Personal consciousness can come into being only after your natural-born variety
is seen for what it is.
One man says:
“Okay, I’ll grant you that the brain is talking, but the question then becomes:
who is it talking TO?”
The secret actually put into words would be like a talking snake that bites off
its own head before it can ever speak.
(“Just imagine what he’d be worth to a geek show!”
“Yeah – or a family reunion!”)
When you live strictly at home, there is no place to hide anything.
One man asserts that there is no such word as, inexplicable,
and is completely baffled as to how it got into the dictionary.
Something that exists only in the city must have a name.
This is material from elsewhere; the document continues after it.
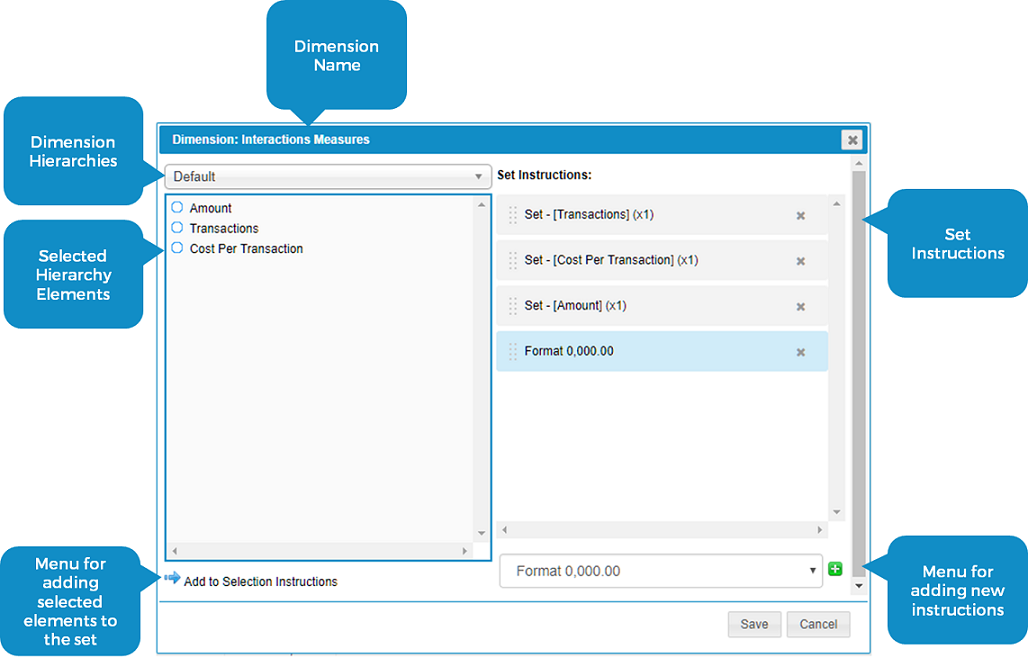Grab the drag handle of Set - [Transactions]
Viewport: 1028px width, 658px height.
513,215
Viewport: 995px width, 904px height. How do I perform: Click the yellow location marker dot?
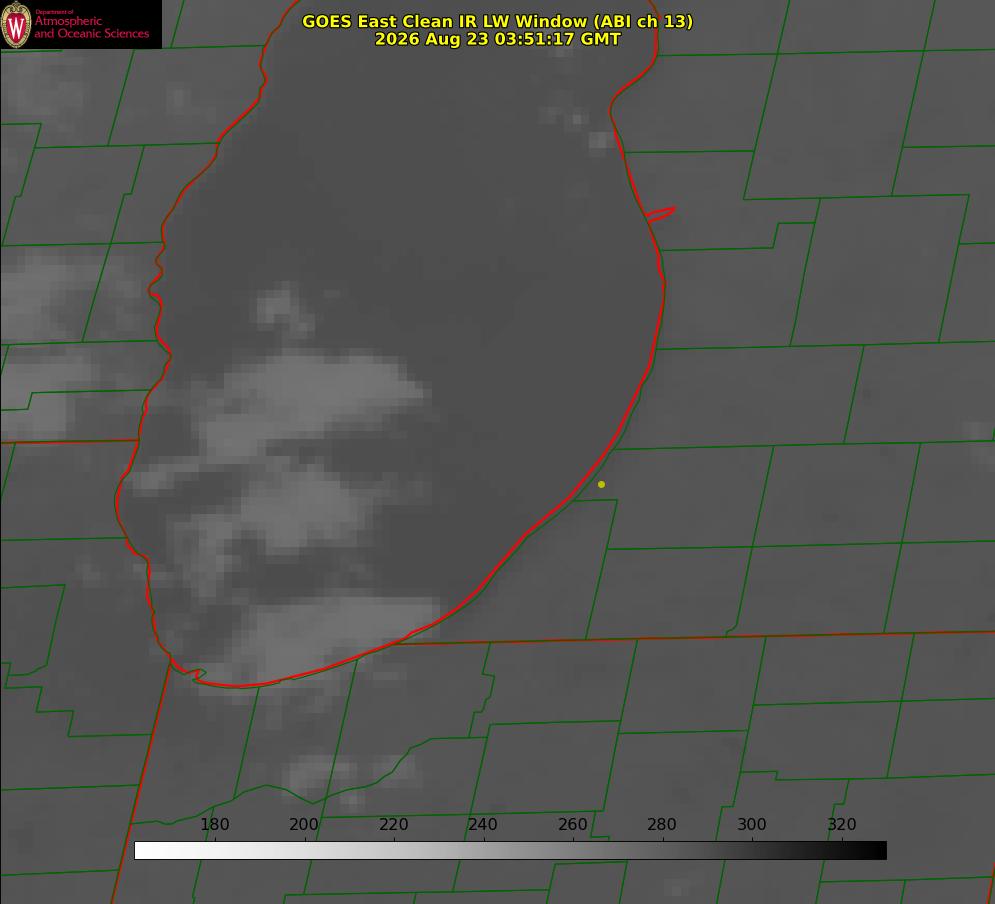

Corollary. Things with names can never be hidden.
“The way to tell that you’re top of the heap when it comes to being enlightened is that you have no interest in what the world-famous enlightened people think of you.”
“But you could just be an anti-social misfit.”
(Publisher’s Note: We just report the news – not vouchsafe it.
[Except for those with the special secret subscription.])
As one neural imbiber grew more sophisticated in his tastes,
he began to enjoy his drinks more complex and lingering,
and his thinking à la: straight-no-chaser.
(The fun of living in the city is that no one ever can get-to-the-point.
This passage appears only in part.